На аэродроме Кубинка всем отозванным из отпусков летчикам и офицерам технической службы объяснили, что надо оказать военную помощь братскому народу Корейской Народно-Демократической Республики, которую бомбят американские агрессоры.
Отобрали в основном летчиков, воевавших в Великую Отечественную. Командиром сформированной 324-й авиадивизии назначили полковника Ивана Кожедуба. Перед отъездом мы сдали в штаб свои воинские документы, отсоединили от самолетов плоскости (крылья), погрузили все на платформы и укрыли брезентом, а сами ехали в пассажирских вагонах — в гражданской одежде и с паспортами на другие фамилии. Через семь дней наш поезд въехал на территорию Китая. Еще двое суток — и мы разместились в бывшем японском военном городке неподалеку границы с Кореей. На улице — 30-градусный мороз, но снега нет. Когда поднимался ветер, все вокруг заволакивало черной пылью, и вечером мы долго отплевывались черной слюной.
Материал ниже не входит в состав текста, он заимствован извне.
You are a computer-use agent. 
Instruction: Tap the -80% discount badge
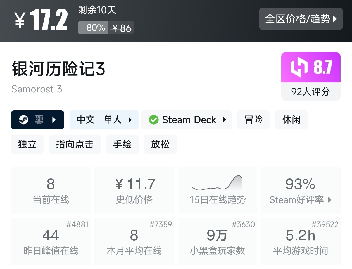[x=93, y=28]
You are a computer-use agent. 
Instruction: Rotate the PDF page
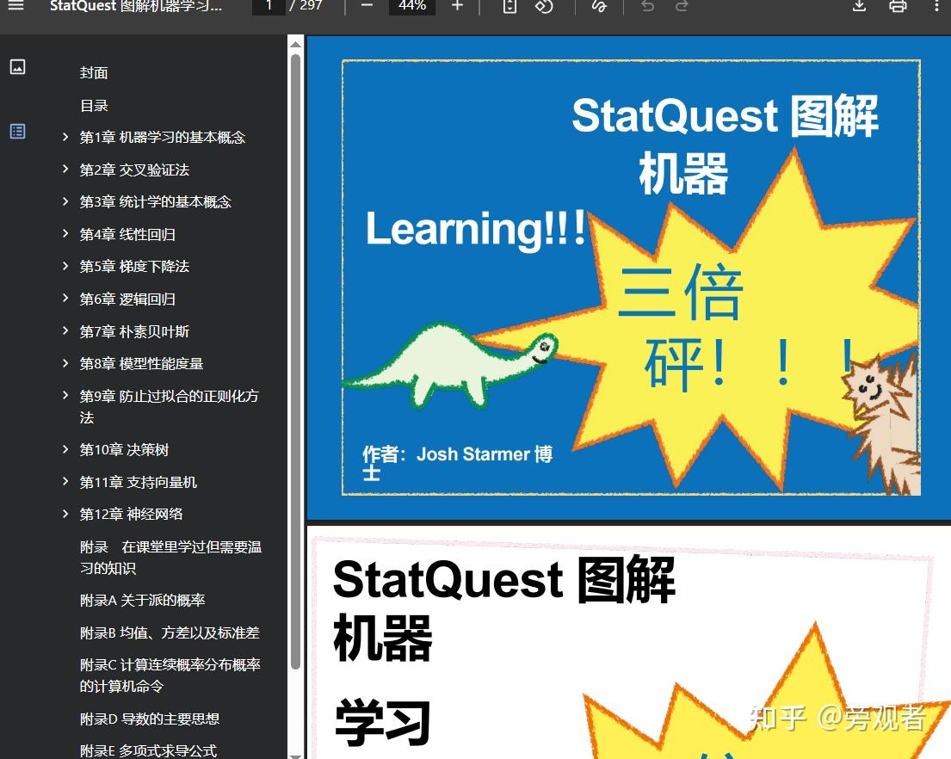[544, 7]
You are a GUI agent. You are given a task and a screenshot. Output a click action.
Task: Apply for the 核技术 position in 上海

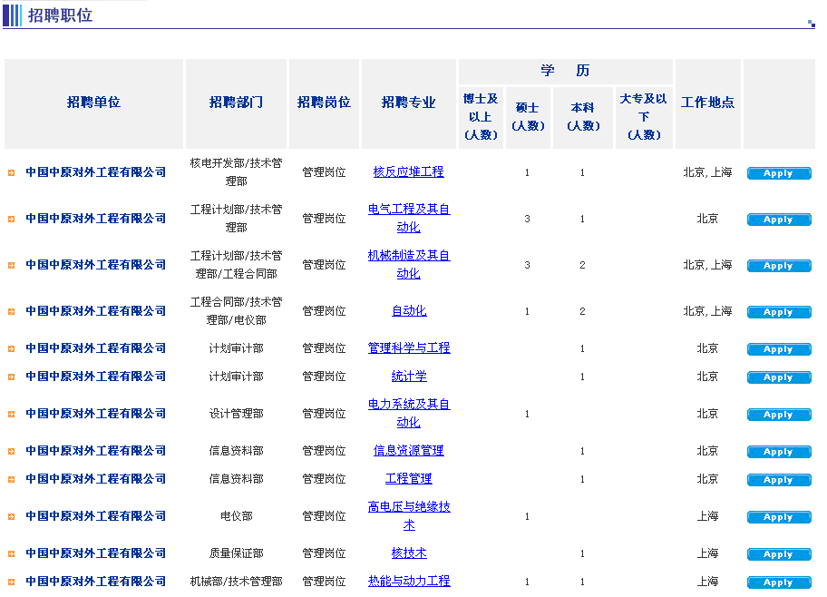point(778,554)
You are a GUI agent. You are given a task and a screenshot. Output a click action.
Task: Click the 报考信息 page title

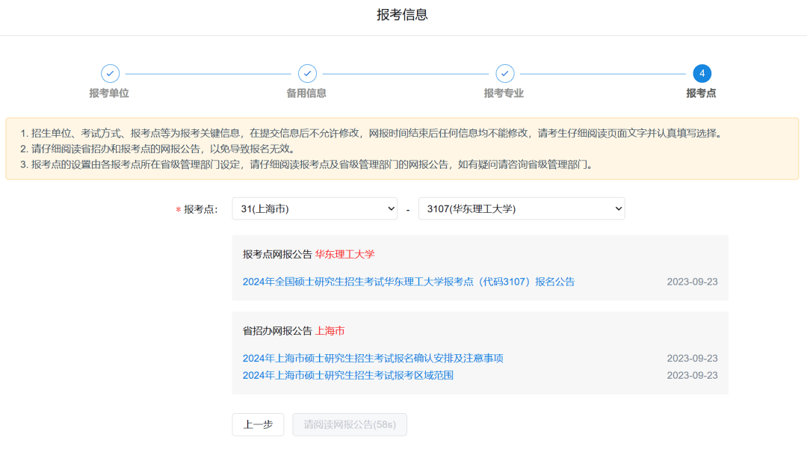point(402,16)
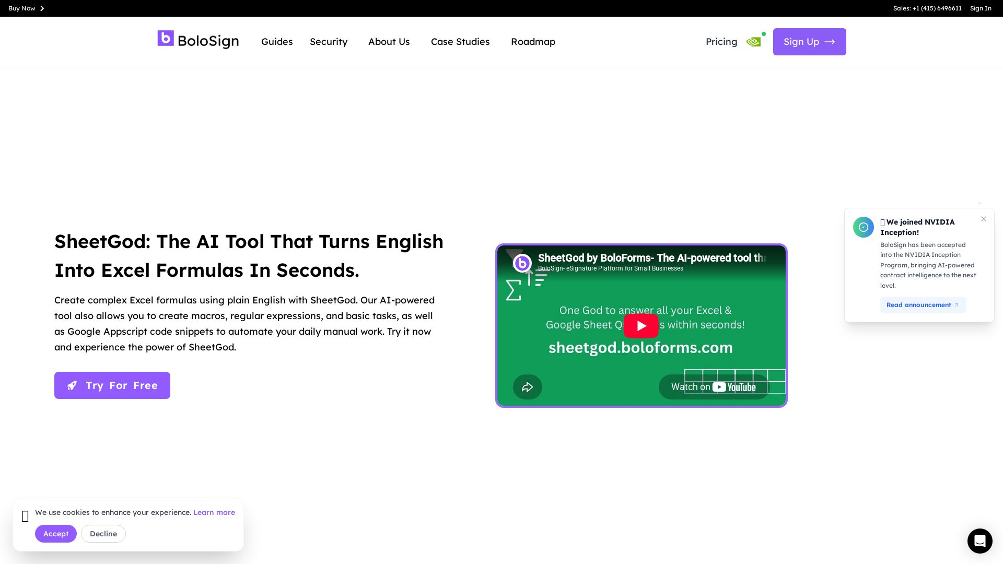Viewport: 1003px width, 564px height.
Task: Click the Try For Free button
Action: click(x=112, y=385)
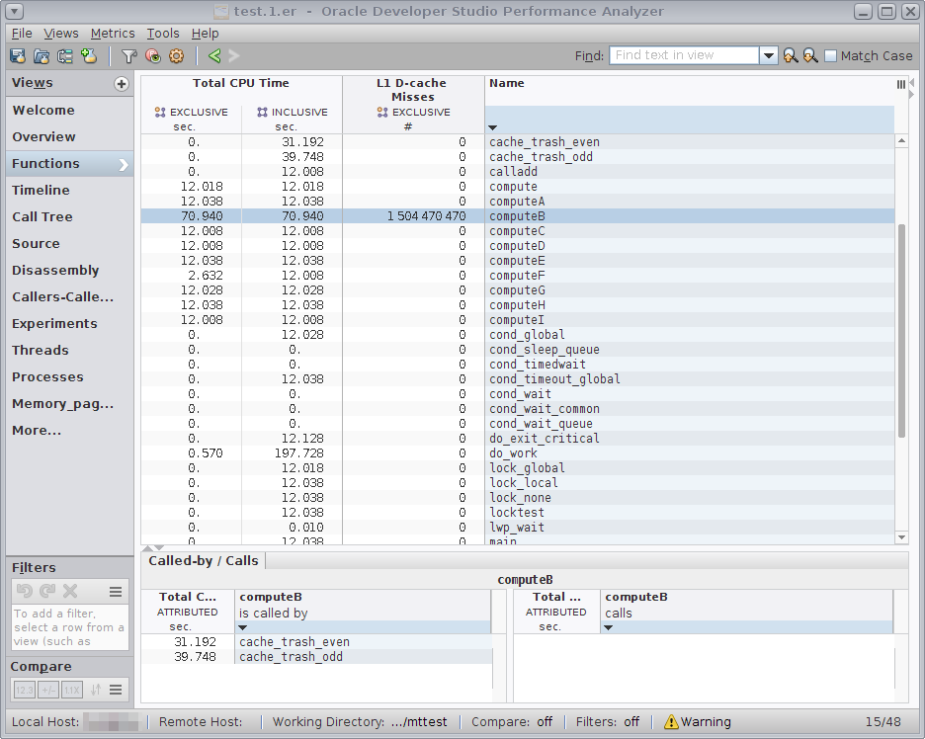This screenshot has width=925, height=739.
Task: Switch to the Call Tree view
Action: pos(42,217)
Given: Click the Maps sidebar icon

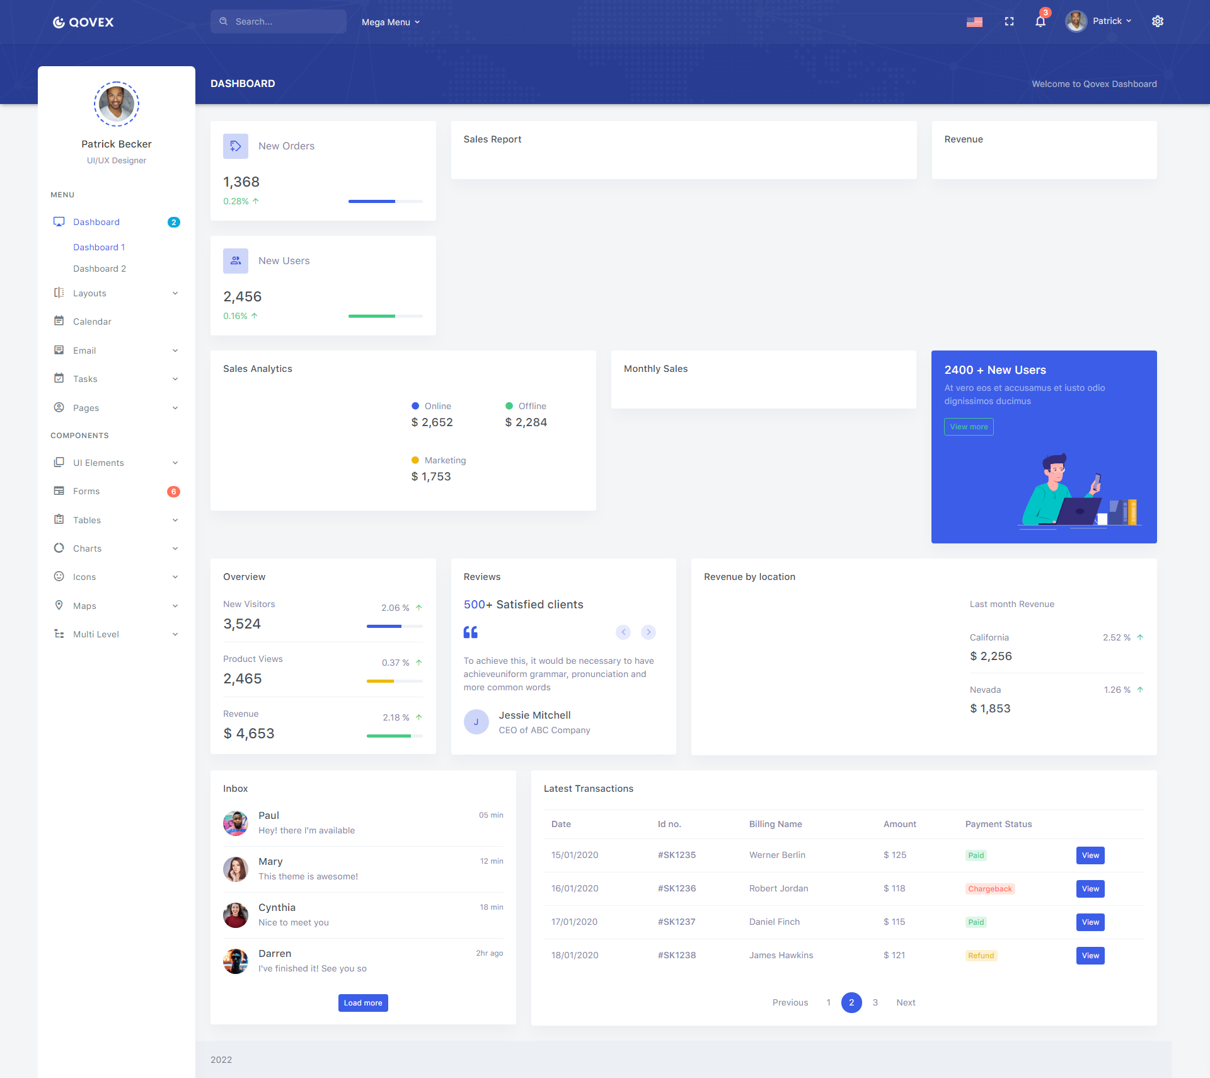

Нас всех переодели в форму китайской армии (китайские добровольцы участвовали в войне как союзники корейских воинов. — Ред. ). Кормили русскими блюдами: макаронный суп, порой капустный. На второе — те же макароны, иногда картошка с мясом или с рыбой. Очень часто — яичница. Иногда, правда, давали китайское блюдо — трепанги, или, как мы их называем, морские огурцы. Вкус так себе, но придают бодрость.
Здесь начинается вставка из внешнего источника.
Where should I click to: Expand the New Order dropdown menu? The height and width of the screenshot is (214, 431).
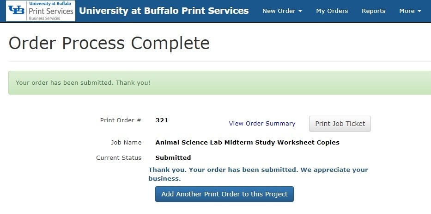[x=282, y=11]

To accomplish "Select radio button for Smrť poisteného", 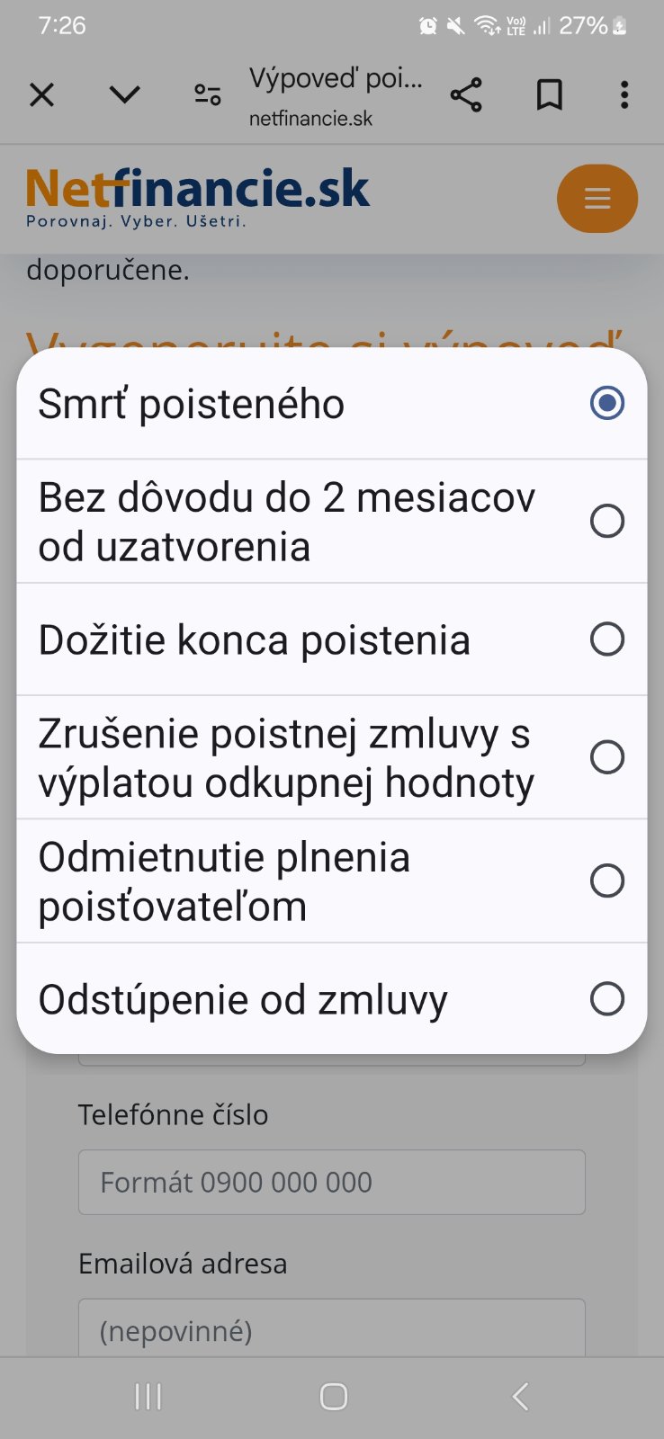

В последние дни 1951 года мы получили от Ким Ир Сена десять хорошо откормленных собачек. В Корее собачатина — изысканное блюдо, а кроме того, предупреждает заболевание туберкулезом. Наше командование поблагодарило помощников вождя за внимание, но собачек передало корейским летчикам Спустя годы на праздновании 40-летия освобождения Кореи от японского колониального гнета начальник штаба Корейской Народной Армии угостил меня довольно вкусным мясным блюдом. Спросил, нравится ли. Я ответил: да, очень. Он улыбнулся и сказал, что это «гав-гав». Мне тоже оставалось только улыбнуться и сказать, что теперь я застрахован от туберкулеза
— Впрочем, вернемся к событиям Корейской войны, — продолжает Сергей Крамаренко. — Однажды вызывает меня командир дивизии Иван Кожедуб и говорит, что полетим в город Мукден. Там наши летчики учили китайцев летать на реактивных самолетах МиГ-15. После полетов худенькие, как мальчишки, китайские летчики еле выбирались из кабины самолета. Кожедуб поинтересовался их питанием — и пришел в ужас: за день — по три чашечки риса и небольшая чашечка супа из капусты После нескольких недель усиленного питания по советской реактивной норме китайцы окрепли и стали выдерживать полеты наравне с нашими. Очень хорошими учениками оказались и корейские летчики. В воздушных боях с американцами они порой показывали чудеса.
Но основную тяжесть воздушной войны взяли на себя, пожалуй, летчики нашего 64-го истребительного авиакорпуса. 22-27 октября 1951 года вошли в историю американских ВВС как «Черная неделя». Мы тогда уничтожили более 20 бомбардировщиков В-29 — половину из участвовавших в вылетах «Суперкрепостей». Миф об их неуязвимости был развеян, а с ним рухнули и надежды идеологов атомной бомбардировки крупнейших городов Советского Союза. Так что Иван Кожедуб и его товарищи, по сути, предотвратили третью мировую войну.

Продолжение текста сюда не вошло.